Une actualité lumineuse : Oculus Mirabilis II
Présentée pour la première fois lors de la biennale Révélations à Paris en mai 2025, Oculus Mirabilis II marque une nouvelle étape dans la recherche artistique de Philippe Cramer. Cette sculpture lumineuse, conçue autour du rythme circadien, prolonge le travail amorcé avec Oculus Mirabilis I (2021). Inspirée par les cycles naturels, les mythologies anciennes et la figure de l’ouroboros, l’œuvre traduit les états affectifs humains à travers des variations de couleurs progressives sur 24 heures.

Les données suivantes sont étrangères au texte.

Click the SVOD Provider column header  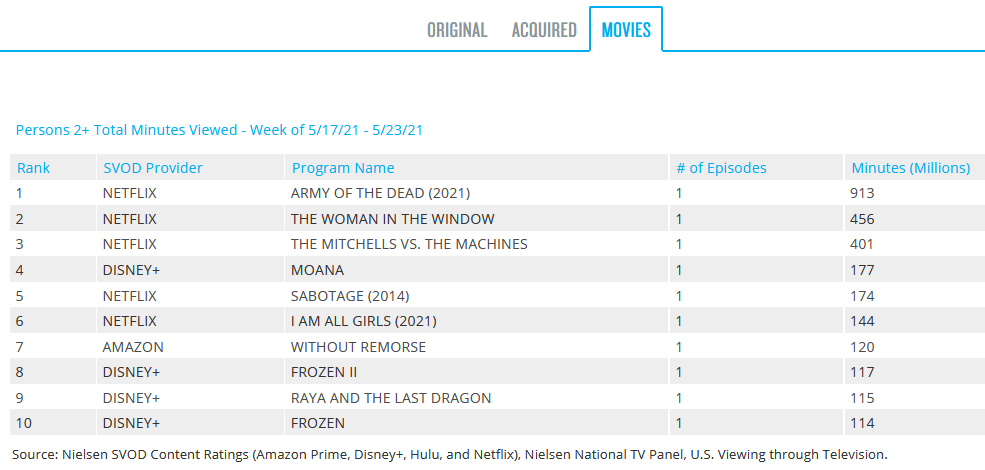click(x=153, y=168)
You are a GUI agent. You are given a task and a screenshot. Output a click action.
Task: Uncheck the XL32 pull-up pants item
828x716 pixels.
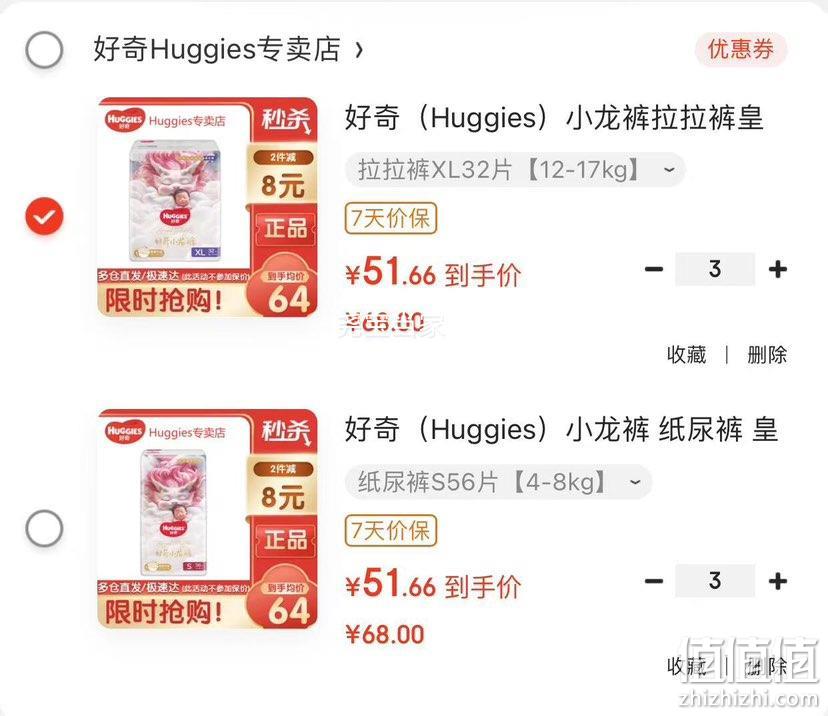(x=44, y=216)
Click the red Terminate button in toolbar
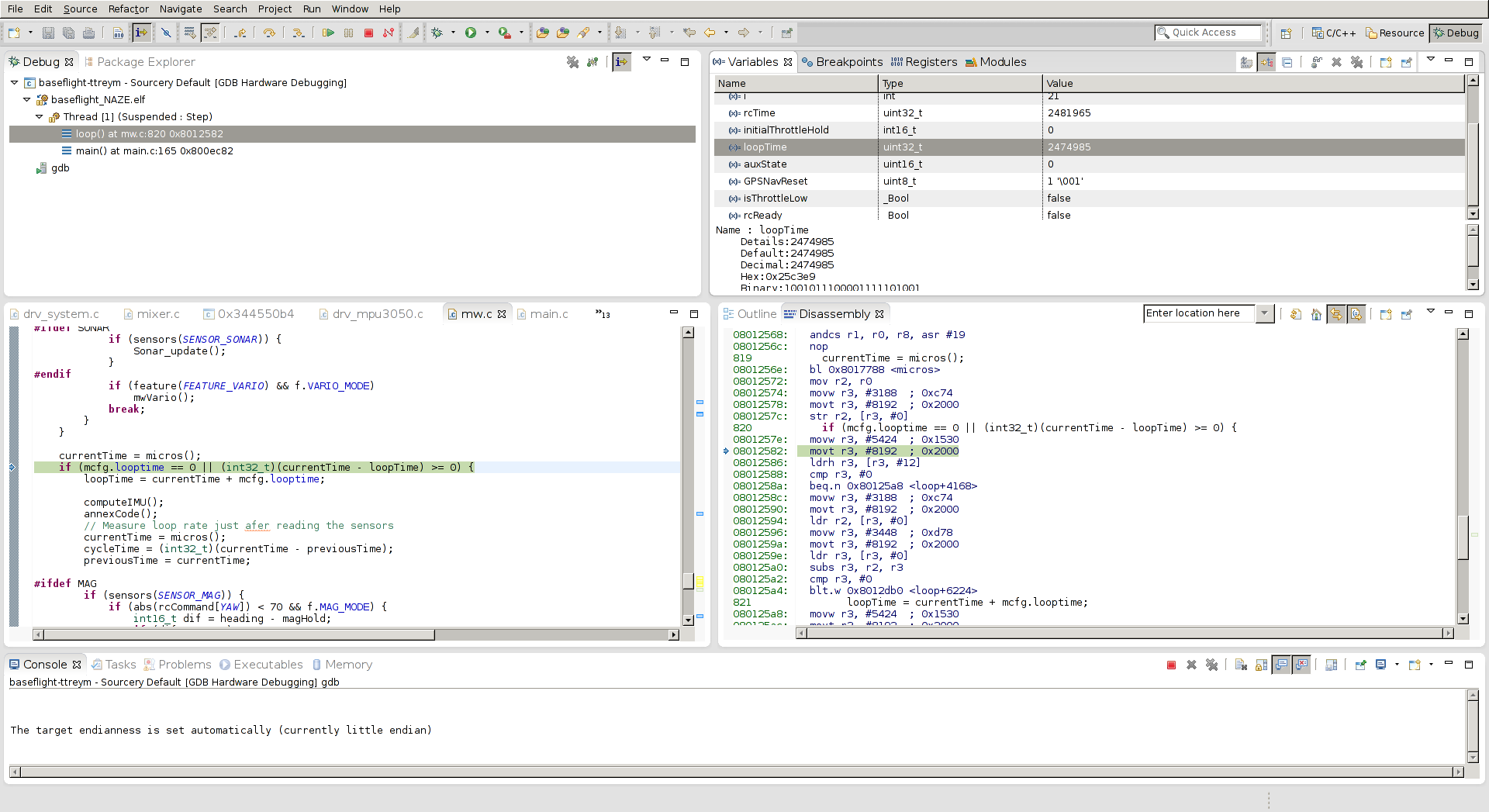The image size is (1489, 812). pos(368,33)
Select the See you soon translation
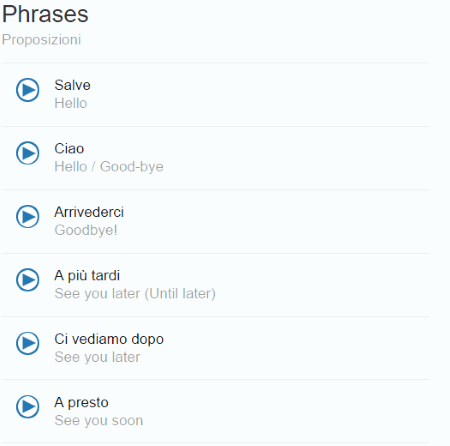The image size is (450, 446). 99,420
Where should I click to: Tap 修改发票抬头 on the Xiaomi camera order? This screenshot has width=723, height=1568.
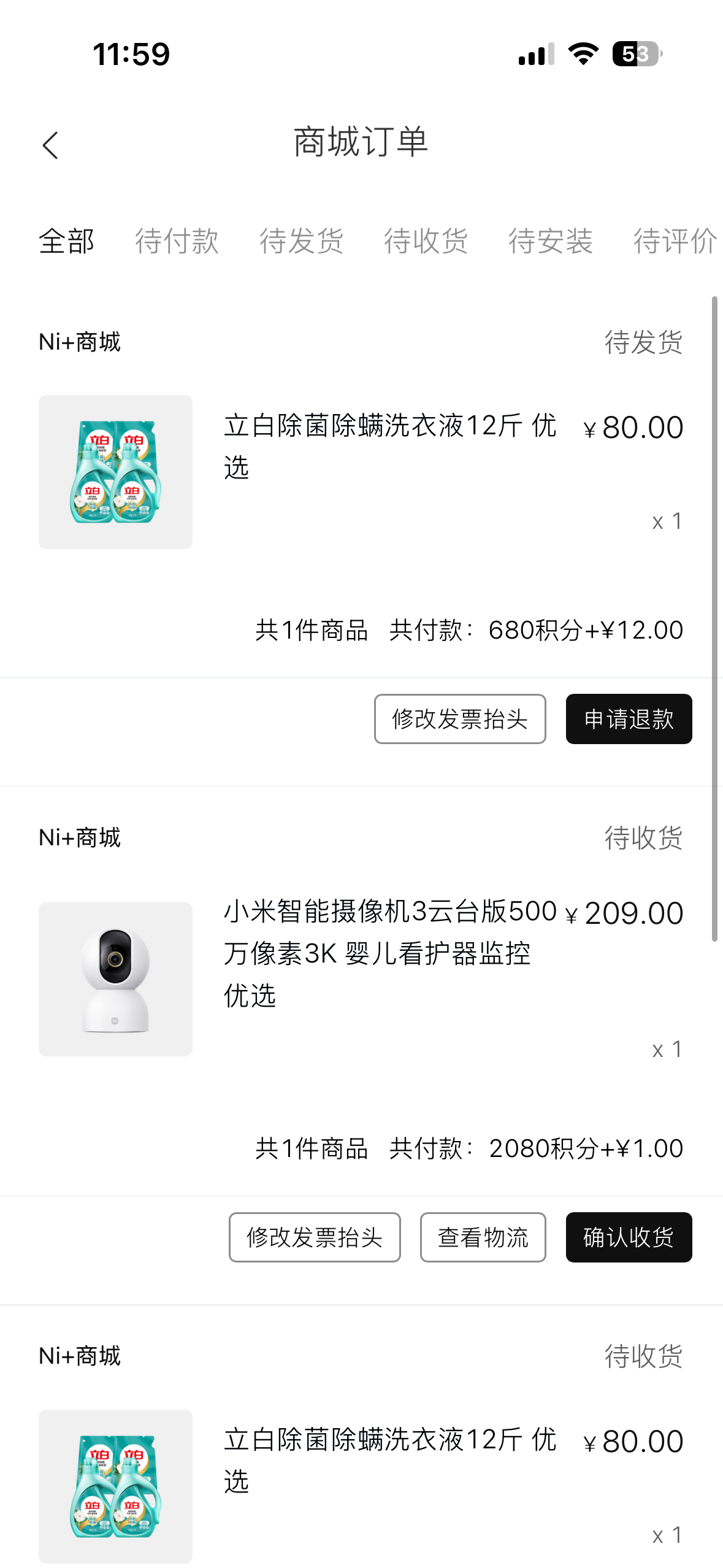(x=315, y=1237)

Fabriquée à la main en plâtre patiné grâce au savoir-faire des Ateliers de Moulage du GrandPalaisRmn, cette sculpture coéditée avec La Maison allie artisanat patrimonial et technologie contemporaine. Exposée sur le stand des Ateliers GrandPalaisRmn, elle a permis à de nombreux visiteurs d’expérimenter ses métamorphoses lumineuses dans une atmosphère contemplative.

Une vision artistique héritée et singulière
Petit-fils et neveu de figures liées à l’avant-garde européenne, Philippe Cramer inscrit son travail dans une filière artistique riche. Son oncle, Gérald Cramer, éditeur de Picasso, Miró ou Chagall, et sa grand-mère, proche de Jean Tinguely et Niki de Saint Phalle, nourrissent une tradition de dialogues entre formes et rêves. Influencé par l’Antiquité, l’art moderne, la nature, Cramer crée des œuvres fusionnant lignes organiques, géométries subtiles et matériaux nobles (bois, pierre, or).
Son esthétique, parfois qualifiée de « minimalisme sensuel », se distingue par un équilibre entre puissance symbolique, sensualité tactile et silence mystique. Il explore la façon dont la forme et la matière peuvent transcender le langage, rendant hommage au geste artisanal tout en s’ancrant dans une réflexion contemporaine sur le sens et l’objet.
Présent dans les collections publiques (MAH Genève, Musée Ariana, MUDAC), exposé à artgenève, au Kiscelli Museum (Budapest) ou encore à la Galerie Bensimon (Paris), Philippe Cramer construit un univers cohérent et profond. Il nous rappelle que l’objet peut devenir œuvre, que le geste peut être rituel, et que la lumière elle-même peut exprimer l’invisible.
Pour le découvrir, direction Genève au studio Cramer + Cramer, rue de la Muse ou le Cramerverse, sa galerie virtuelle qui prolonge l’expérience sensorielle au-delà du monde tangible.